§ Activity:
Nothing but the lines below between the line holding "Where should I" and the line holding "Instruction: Click the", inclusive, should appear in the answer, each set down exactly.

+++++

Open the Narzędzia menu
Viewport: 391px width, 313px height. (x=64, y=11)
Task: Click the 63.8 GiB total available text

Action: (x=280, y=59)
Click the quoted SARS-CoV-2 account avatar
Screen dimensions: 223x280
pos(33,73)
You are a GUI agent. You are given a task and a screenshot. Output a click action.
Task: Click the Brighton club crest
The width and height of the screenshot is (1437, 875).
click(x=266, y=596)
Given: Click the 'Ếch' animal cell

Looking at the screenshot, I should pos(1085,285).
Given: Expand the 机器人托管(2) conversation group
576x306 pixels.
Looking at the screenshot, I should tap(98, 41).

+++++

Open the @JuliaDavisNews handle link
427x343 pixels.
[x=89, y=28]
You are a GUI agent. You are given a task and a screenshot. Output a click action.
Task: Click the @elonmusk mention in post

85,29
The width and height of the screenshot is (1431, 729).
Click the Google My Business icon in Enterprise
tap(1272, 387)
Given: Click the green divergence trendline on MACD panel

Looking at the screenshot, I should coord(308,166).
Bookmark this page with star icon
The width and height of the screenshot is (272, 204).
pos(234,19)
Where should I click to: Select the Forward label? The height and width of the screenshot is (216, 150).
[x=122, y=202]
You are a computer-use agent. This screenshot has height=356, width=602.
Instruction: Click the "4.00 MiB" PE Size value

+++++

§ Solved problem:
Where should I click to: Select the Forward label? The height and width of the screenshot is (216, 150).
[x=122, y=202]
You are a computer-use agent. This screenshot has height=356, width=602.
Instruction: Click the "4.00 MiB" PE Size value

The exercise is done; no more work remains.